SHANGHAI - China's annual consumer price index (CPI) may reach 4.5 percent in the first quarter and peak this year in the second quarter, the official Shanghai Securities News reported on Monday quoting a research report.
Ample outstanding liquidity in the system, banks continuing the heavy lending seen over the past few years and yuan cash injections by the central bank to keep the currency stable were the main factors keeping inflation high, the report by the Renmin University of China was quoted as saying.
Fighting inflation is a priority for China and the government must ward off threats to social stability stemming from rapid price increases and pressure to raise the value of the yuan, Premier Wen Jiabao said on Sunday.
"The momentum for prices to continue rising still has its foundations in a relative abundance of liquidity in 2011," the research report said.
Prices of China's agricultural products were likely to rise and the country will also be faced with imported inflation propelled by high global commodity prices derived from loose monetary policy by major economies including the United States, the report said.
But China had already normalized its monetary policy since late last year from the previous two years' loose stance, so there "is not a base for inflation to develop into a malicious cycle this year", the report was quoted as saying.
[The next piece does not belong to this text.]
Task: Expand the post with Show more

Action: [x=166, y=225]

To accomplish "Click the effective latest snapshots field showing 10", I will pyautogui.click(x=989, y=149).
"The CPI will fall after reaching a peak in the second quarter," the report said.
China's annual inflation accelerated to 4.9 percent in January from 4.6 percent in December. Food prices rose 10.3 percent.
To help rein in inflation, China raised interest rates on Feb 8, the third rate increase since Beijing began a monetary tightening cycle in earnest in October.
The People's Bank of China, the central bank, has also raised bank reserve requirement ratios several times, among other steps, to help mop up liquidity in the financial system.